James Gunn’s Superman is trying to be a fresh start, but to me it already feels like a movie built on borrowed nostalgia and broken assumptions.

And yes, I get why it’s happening. The Snyderverse, for all its visual power and mythic ambition, collapsed under the weight of corporate interference—not creative failure. Batman v Superman was gutted in the editing bay. Justice League was hijacked mid-production and Frankensteined into a quippy mess by Joss Whedon. What should’ve been a singular, operatic trilogy became a cautionary tale in how not to manage a franchise. If Zack Snyder’s Justice League taught us anything, it’s that there was a real, cohesive vision underneath the chaos—one that was bold, emotionally resonant, and wildly underserved by the studio.

So yes, I understand why the DC Universe needed a reset. But what we’re getting in its place? I’m not convinced it’s the right call.

Everything we’ve seen so far about Superman (2025) screams Silver Age throwback. Superman robots. Krypto the Superdog. A tone that veers from grounded to goofy without warning. Lex Luthor, played by Nicholas Hoult, seems to be channeling the energy of a Bond villain with a Reddit addiction. The visuals are bright. The performances look arch. Alan Tudyk is voicing a robot sidekick in the exact cadence he used for K-2SO in Rogue One—and that was cool then, but here it feels like a recycled gimmick in a world already overloaded with forced whimsy.

This isn’t about hating fun. I love absurdity. I grew up on The Three Stooges, Monty Python, Ghostbusters. But when that absurdity is disconnected from the emotional weight of the story—when it feels like it’s there just to pay tribute to the comics you read as a kid—it loses all impact. Gunn clearly has affection for the Silver Age, and I respect that. But nostalgia can’t carry an entire film. It’s not a story engine. It’s a vibe. And vibes don’t last past opening weekend.

Gunn has said this won’t be an origin story. Superman is already established. He lives in a world where Hawkgirl, Green Lantern, and Mister Terrific already exist. That’s great on paper—no more “learning to fly” montages or repetitive coming-of-age arcs. But dropping him into an already bizarre, robot-filled, alien-populated, morally exaggerated universe doesn’t make him relatable. It makes him feel like a wax statue plopped into a Saturday morning cartoon.

And Superman, of all characters, needs relatability. He’s not Batman. He’s not snarky or edgy or broken. He’s good. Earnest. The ultimate immigrant story. And making that character work in the 2020s isn’t easy—but it also doesn’t mean you have to make him silly. Hope doesn’t have to be campy. Strength doesn’t have to be flashy. But everything we’ve seen so far from Superman (2025) seems to conflate sincerity with style. As if putting a brighter filter on things makes them more meaningful.

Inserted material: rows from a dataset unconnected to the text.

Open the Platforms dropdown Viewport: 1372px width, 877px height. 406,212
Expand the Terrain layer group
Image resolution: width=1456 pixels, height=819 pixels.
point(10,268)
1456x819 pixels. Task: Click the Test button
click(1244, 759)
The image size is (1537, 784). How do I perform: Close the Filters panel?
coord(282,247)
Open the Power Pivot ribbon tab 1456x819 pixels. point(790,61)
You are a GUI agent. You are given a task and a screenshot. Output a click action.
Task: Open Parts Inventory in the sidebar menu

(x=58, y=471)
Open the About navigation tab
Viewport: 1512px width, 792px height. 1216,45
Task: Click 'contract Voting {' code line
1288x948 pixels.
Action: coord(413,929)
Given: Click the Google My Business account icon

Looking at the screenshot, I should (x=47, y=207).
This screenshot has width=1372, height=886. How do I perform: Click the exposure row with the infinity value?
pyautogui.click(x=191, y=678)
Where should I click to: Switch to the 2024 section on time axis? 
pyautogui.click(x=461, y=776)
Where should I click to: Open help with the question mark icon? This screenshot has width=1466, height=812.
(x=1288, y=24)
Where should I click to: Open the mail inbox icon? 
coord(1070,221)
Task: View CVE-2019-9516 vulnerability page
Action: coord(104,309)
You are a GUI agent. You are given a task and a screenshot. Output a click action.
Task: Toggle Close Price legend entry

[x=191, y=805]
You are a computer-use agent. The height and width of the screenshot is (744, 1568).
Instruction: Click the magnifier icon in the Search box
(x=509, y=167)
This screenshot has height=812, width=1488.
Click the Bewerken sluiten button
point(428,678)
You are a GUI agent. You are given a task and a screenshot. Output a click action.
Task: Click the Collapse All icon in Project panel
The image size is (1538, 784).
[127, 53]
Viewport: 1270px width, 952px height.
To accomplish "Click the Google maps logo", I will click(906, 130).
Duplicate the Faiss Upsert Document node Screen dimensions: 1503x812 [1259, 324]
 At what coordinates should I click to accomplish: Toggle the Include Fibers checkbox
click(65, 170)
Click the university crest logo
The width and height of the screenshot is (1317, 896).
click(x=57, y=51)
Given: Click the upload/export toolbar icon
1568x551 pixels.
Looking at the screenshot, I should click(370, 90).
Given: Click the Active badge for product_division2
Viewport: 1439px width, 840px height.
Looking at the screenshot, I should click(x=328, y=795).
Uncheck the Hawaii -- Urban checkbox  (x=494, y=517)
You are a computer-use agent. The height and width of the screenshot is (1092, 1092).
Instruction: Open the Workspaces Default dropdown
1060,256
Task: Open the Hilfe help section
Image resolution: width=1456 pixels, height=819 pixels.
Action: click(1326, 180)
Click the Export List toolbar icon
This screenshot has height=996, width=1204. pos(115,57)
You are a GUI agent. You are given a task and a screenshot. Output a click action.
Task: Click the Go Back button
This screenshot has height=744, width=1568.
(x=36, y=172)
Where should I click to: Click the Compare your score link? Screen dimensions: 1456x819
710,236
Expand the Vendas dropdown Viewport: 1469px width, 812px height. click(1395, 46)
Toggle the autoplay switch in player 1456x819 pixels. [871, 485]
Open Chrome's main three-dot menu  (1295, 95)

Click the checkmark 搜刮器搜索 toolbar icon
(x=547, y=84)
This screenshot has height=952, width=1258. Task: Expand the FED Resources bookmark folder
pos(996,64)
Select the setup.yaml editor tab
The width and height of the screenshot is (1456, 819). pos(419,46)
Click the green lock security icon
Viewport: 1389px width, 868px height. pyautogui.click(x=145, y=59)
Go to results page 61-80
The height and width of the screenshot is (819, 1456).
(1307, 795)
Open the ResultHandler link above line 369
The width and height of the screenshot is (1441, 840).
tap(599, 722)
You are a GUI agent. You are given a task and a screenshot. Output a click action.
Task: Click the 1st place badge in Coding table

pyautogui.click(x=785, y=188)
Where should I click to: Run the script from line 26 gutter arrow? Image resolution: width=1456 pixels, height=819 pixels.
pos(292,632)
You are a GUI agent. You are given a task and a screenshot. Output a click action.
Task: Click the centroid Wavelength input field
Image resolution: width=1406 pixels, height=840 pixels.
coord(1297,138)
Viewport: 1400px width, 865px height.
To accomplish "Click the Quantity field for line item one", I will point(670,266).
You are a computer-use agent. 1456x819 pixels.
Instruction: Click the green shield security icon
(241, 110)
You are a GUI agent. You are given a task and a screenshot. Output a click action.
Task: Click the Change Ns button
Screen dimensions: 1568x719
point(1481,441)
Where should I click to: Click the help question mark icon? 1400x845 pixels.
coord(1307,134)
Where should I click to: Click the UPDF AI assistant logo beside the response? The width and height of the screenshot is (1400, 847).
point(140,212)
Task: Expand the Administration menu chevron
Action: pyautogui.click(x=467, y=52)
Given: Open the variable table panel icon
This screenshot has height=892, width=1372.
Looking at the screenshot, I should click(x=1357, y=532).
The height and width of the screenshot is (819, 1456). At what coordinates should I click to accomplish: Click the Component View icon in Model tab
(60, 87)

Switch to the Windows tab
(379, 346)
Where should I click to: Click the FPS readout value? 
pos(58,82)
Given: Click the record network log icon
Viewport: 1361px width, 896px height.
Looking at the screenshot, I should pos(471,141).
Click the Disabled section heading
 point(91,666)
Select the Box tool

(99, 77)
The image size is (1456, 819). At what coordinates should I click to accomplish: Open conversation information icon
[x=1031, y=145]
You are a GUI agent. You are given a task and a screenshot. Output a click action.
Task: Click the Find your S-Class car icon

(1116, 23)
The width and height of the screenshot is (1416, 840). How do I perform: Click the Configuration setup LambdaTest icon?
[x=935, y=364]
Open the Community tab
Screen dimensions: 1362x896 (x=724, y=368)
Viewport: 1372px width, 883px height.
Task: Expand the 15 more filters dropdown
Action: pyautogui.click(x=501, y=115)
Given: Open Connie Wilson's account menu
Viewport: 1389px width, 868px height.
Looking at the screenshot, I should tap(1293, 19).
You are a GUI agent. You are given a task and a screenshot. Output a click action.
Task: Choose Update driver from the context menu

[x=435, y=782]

Even the emotional tone feels scattershot. In the trailer, Clark is screaming in anguish, getting beat down—but he’s also supposed to be indestructible. So are the stakes real? Is he vulnerable? Or is this just performative drama layered over sci-fi noise? Krypto is confirmed to be in the movie. The Superman robots are confirmed. And Tudyk’s robot, in particular, sounds like a walking punchline from a different franchise altogether. These aren’t deep cuts—they’re distractions.

And this is where it gets frustrating. Because I want the movie to succeed. I want to love this version of Superman. I want to be surprised. But the foundation feels off. Instead of concrete laced with truth and vulnerability, it feels like something mixed with nostalgia and good intentions—but not much else. And nostalgia, as we’ve seen time and time again, doesn’t hold under pressure. It cracks. It warps. It fades.

James Gunn is a great writer. He knows how to find humanity in chaos. The Suicide Squad, Guardians, Peacemaker—they’re filled with flawed weirdos you grow to love. But Superman is not an underdog. He’s an icon. And iconography is a very different beast to tame. You can’t just layer old comic book vibes over a character like Clark Kent and expect it to hit the same emotional notes as Rocket Raccoon working through his trauma.

And yeah, maybe part of this is generational. I’m a Xennial. Born in 1982. Raised in the chaos of the ’80s, shaped by stories that were weird and fun but always anchored in something that felt real. That’s why the Christopher Reeve films still work. That’s why Snyder’s Superman resonated with so many people despite the noise. They tried to say something deeper about the character. I’m not sure Gunn’s version is doing that. Right now, it feels like cosplay with a $200 million budget.

I hope I’m wrong. I hope there’s more substance here than the trailers suggest. But if Superman (2025) is really the movie that kicks off the new DCU, it better stand for more than bright colors and robot sidekicks. Because if not, we’re just replacing one flawed era with another—and calling it progress because the palette changed.